Et puis, Sierre, ce sont aussi ces souvenirs d’autrefois :

L’ancien cimetière qu’on avait désaffecté et où, écoliers, on allait "guigner" les fosses ouvertes sur fonds de cercueils éventrés. Dans un coffre étaient collectés les crânes arrachés à la dormance de la terre. Dans le même registre un peu macabre, l’ossuaire sous l’église Sainte-Catherine où parfois on s’amusait à se faire peur en tirant furtivement le rideau rouge qui cachait des alignements de crânes nous regardant de leurs orbites étonnées.
Plus romantique peut-être, l’école primaire avec la stricte séparation filles et garçons. Durant la messe hebdomadaire, je n’avais d’yeux que pour une charmante demoiselle aux longs cheveux châtain sagement assise sur un banc réservé aux filles... La Béatrice de Dante !

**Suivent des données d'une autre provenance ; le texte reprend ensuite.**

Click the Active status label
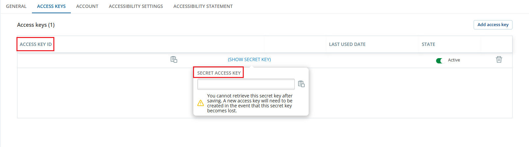The height and width of the screenshot is (147, 529). coord(454,60)
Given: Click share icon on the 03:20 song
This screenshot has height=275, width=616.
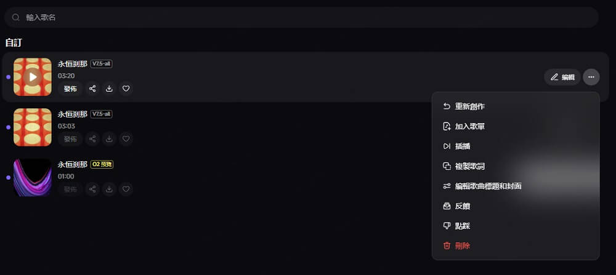Looking at the screenshot, I should [92, 89].
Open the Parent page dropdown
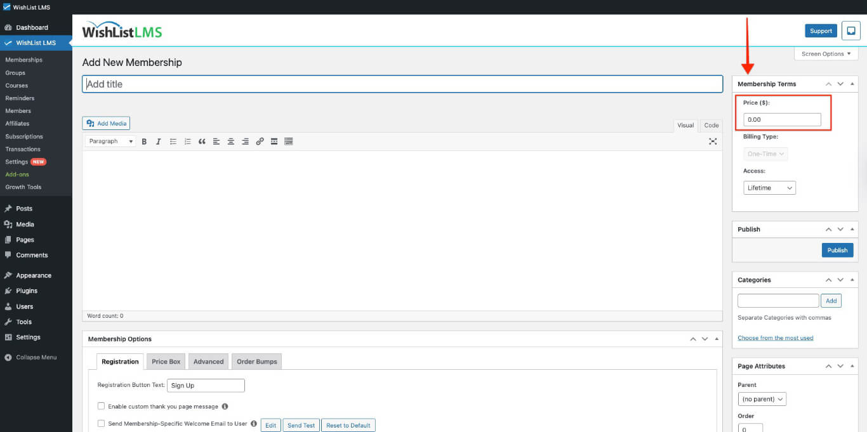867x432 pixels. tap(762, 399)
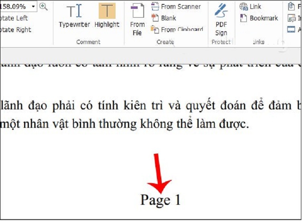Click the zoom percentage field
The height and width of the screenshot is (222, 303).
click(14, 6)
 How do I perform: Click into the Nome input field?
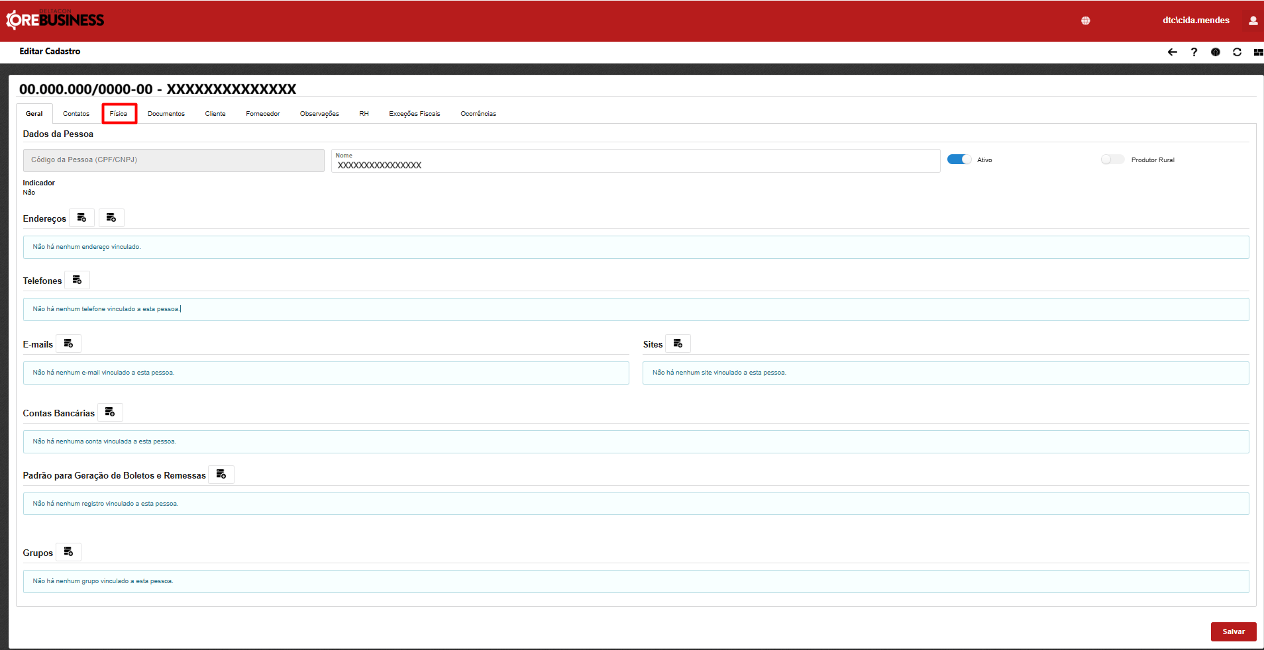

Tout n’est pas également réussi dans notre ville : la décoration de Noël fait parfois mal aux yeux, les cahots et les encombrements de la circulation… mais les nombreux projets de mise en valeur de la ville me rendent confiants. A l'instar de la place de l’hôtel de ville où jouent des bambins entre les jets d’eau : une réussite.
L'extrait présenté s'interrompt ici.